Start of The input

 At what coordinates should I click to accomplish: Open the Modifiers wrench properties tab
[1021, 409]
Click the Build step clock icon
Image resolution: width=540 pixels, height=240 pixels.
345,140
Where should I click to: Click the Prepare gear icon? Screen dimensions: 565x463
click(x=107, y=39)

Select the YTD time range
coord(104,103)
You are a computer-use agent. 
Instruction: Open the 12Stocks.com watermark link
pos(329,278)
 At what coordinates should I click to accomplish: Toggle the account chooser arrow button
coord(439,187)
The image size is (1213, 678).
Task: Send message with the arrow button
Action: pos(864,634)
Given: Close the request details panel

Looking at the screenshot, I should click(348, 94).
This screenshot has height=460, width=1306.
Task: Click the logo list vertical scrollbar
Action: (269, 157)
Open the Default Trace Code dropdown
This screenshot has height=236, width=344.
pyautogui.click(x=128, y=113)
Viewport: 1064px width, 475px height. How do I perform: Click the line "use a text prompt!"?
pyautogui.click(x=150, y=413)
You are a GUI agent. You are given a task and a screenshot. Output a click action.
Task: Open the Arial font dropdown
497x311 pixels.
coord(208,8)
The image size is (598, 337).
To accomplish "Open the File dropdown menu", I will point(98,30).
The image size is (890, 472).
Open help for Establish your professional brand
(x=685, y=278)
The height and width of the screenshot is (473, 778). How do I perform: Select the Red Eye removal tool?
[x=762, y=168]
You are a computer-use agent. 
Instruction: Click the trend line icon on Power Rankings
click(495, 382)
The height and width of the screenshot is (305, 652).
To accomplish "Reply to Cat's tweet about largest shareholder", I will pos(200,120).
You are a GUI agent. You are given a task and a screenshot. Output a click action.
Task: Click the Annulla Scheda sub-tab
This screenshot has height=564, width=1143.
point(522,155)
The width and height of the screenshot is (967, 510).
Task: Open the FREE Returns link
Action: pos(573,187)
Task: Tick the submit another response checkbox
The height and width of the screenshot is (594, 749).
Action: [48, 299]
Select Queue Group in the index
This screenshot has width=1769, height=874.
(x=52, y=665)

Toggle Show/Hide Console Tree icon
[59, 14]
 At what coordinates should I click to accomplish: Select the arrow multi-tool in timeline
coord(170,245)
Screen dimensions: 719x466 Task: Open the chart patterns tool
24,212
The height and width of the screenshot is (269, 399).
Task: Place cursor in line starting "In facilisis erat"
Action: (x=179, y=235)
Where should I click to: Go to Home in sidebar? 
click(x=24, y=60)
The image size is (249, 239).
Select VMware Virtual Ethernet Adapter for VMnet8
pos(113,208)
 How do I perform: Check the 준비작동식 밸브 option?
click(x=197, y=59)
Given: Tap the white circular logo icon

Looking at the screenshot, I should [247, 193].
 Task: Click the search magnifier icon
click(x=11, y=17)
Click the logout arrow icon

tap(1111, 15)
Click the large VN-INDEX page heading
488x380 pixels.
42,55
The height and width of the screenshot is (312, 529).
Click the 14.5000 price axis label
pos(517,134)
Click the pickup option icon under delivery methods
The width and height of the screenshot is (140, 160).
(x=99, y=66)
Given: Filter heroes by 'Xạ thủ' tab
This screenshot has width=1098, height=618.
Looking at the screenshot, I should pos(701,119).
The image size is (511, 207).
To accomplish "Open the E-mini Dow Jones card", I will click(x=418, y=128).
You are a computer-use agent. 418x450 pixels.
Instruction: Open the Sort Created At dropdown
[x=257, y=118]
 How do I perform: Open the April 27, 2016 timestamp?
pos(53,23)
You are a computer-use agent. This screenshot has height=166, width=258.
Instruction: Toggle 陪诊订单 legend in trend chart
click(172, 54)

End of The input

#### [Task to complete]
Where a line above holds the string "computer", copy that line.

#### [Solution to this exercise]
You are a computer-use agent. 
You are a computer-use agent. 
You are a computer-use agent. 418x450 pixels.
You are a computer-use agent. This screenshot has height=166, width=258.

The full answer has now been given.